## EXTRAIT FOURNI
-- -- --

Spooner (ou plus précisément, Warren Whitlove
Spooner) est le personnage éponyme du roman (quasi pavé) de
Pete Dexter.
Les premières pages s'ouvrent sur sa naissance, fin des années 50, à Milledgeville, en Géorgie. Accouchement d'ailleurs difficile durant lequel il a failli tuer sa mère (son frère jumeau n'y a pas survécu). D'emblée, on sait à quoi s'en tenir…
On découvre rapidement que
Spooner est un gamin beaucoup plus chenapan et un rien rebelle qu'il n'est très malin (son grand-père étant mort d'une ‘'attaque'', il pensait que c'étaient les indiens qui l'avaient tué).
On le voit grandir, on sourit (et rit) à ses découvertes de toutes les bêtises à faire, on le suit dans ses rencontres et ses étonnantes compréhensions des autres et de la nature humaine. On l'accompagne aussi de ville en ville, comme autant de tranches de vie, de sauts dans le temps, de boulots en tout genre, d'innombrables péripéties…
Dans la famille de
Spooner, il y a la mère Lily, prof de sociologie à ses heures, asthmatique plus fréquemment, que dis-je, allergique même au monde entier et surtout aux poils du chien Feez. Peu présente, peu aimante... Même si les choses sont plus complexes que je ne le résume, elle garde notamment un vilain arrière-goût de l'accouchement de cet enfant, de l'absence de l'autre, et peut-être a-t-elle vite fait de baisser les bras face aux bêtises et, même, à la bêtise de ce fils…
Si sa soeur et ses deux demi-frères sont des enfants intelligents, au QI même très élevé,
Spooner, non. C'est même l'inverse. Alors,
Spooner, c'est un peu la tare de la famille, le p'tit gars en qui on ne peut faire confiance… le vilain petit canard dont on ne sait que faire.
Si d'autres personnages sillonnent la vie de
Spooner (la grand-mère à cheval sur les principes ou encore son coach sportif, comme vulgaire cliché prof de sport, on ne fait pas mieux), son beau-père Calmer, ancien officier de marine, devenu prof, lui, n'est jamais très loin. Il représente la force tranquille. Homme courageux, travailleur, toujours à réparer quelque chose dans la maison, au propre comme au figuré, calme, pas très bavard, mais juste. le « sage » de cette histoire. Et sûrement aussi un de ces êtres indispensables à la construction d'un enfant.
Dès son arrivée dans la famille, Calmer remplace les carences de la mère et essaye de (re)mettre son beau-fils dans le droit chemin. (Le passage où le lecteur découvre Calmer est tellement cocasse que rien que ça mérite votre détour.)
Mais
Spooner reste
Spooner. Et chaque page est presque une anecdote de ses conneries (et de ses conséquences), ses méprises sur les choses de la vie et ses « vices et coutumes ».
Courts florilèges de ses premières années :
-Viré de la maternelle parce qu'amoureux de sa maîtresse (plus exactement, montrant un désir très éloquent… Qui a dit que
Spooner était attardé ?)
- Entrant par effraction la nuit dans la maison des voisins pour aller uriner dans les chaussures (fétichiste
Spooner ?), etc., etc.

-- -- --

## DONNÉES FOURNIES
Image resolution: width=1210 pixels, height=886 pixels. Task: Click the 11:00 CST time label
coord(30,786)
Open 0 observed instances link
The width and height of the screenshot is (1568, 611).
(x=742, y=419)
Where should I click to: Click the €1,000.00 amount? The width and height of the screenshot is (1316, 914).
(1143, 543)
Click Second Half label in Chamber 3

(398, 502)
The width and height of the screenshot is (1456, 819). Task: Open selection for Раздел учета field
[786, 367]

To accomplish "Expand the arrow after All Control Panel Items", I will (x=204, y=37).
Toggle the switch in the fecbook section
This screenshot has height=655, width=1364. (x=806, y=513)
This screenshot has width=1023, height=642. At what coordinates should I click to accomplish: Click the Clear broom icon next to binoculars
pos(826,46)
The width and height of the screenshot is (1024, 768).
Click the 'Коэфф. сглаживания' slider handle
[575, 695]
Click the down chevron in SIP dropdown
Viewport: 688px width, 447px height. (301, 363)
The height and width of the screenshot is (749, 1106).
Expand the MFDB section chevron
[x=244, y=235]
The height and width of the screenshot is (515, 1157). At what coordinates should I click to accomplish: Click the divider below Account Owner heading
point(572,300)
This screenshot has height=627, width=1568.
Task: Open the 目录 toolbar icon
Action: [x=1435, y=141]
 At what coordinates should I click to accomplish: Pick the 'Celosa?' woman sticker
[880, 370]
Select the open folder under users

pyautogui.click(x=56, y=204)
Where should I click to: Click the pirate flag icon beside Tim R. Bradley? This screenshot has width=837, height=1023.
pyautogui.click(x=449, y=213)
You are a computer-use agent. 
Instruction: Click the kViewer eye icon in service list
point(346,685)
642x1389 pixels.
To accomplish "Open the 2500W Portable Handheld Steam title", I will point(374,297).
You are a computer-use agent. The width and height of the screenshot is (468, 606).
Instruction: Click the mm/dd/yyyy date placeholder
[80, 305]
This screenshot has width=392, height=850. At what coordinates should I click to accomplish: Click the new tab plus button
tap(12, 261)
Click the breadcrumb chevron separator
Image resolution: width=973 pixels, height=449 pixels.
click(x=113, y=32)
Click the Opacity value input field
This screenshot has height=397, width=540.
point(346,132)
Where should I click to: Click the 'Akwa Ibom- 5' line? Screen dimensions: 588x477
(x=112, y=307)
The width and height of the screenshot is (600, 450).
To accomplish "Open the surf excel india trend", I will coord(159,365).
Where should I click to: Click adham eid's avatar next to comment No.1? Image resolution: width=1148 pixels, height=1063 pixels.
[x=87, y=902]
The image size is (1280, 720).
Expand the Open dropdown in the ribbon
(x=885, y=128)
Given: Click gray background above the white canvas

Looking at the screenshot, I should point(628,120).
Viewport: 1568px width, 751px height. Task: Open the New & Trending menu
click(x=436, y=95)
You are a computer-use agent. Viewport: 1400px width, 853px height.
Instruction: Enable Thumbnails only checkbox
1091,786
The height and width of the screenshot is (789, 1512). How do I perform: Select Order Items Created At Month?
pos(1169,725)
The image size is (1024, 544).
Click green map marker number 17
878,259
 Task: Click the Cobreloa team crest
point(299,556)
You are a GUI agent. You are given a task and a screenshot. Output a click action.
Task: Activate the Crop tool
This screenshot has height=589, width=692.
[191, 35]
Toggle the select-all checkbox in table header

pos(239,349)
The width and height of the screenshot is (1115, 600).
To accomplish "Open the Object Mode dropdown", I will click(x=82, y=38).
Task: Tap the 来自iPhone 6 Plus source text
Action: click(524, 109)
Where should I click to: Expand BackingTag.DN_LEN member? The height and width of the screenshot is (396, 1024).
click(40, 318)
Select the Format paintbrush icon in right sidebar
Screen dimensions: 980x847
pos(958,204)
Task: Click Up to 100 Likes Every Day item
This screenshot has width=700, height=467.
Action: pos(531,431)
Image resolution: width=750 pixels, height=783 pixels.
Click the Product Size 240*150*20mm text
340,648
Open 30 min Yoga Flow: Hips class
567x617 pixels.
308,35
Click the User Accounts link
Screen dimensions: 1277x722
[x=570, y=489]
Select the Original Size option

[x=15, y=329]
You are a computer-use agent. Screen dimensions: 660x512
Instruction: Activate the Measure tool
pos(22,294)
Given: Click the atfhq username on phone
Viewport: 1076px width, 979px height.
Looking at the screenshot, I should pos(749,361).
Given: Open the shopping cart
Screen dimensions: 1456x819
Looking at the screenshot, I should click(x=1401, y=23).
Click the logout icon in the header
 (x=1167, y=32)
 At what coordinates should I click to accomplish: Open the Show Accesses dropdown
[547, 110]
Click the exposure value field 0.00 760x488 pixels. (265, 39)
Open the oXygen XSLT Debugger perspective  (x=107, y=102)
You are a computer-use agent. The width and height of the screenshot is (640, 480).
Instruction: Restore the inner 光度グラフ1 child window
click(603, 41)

-- -- --

## À FAIRE
Recopiez mot pour mot le passage de l'extrait sur Spooner qui va de « Les premières pages » jusqu'à « qui l'avaient tué). ». Les lignes ci-dessus n'ont aucun lien avec l'extrait.

## RÉPONSE COMPLÈTE
Les premières pages s'ouvrent sur sa naissance, fin des années 50, à Milledgeville, en Géorgie. Accouchement d'ailleurs difficile durant lequel il a failli tuer sa mère (son frère jumeau n'y a pas survécu). D'emblée, on sait à quoi s'en tenir…
On découvre rapidement que
Spooner est un gamin beaucoup plus chenapan et un rien rebelle qu'il n'est très malin (son grand-père étant mort d'une ‘'attaque'', il pensait que c'étaient les indiens qui l'avaient tué).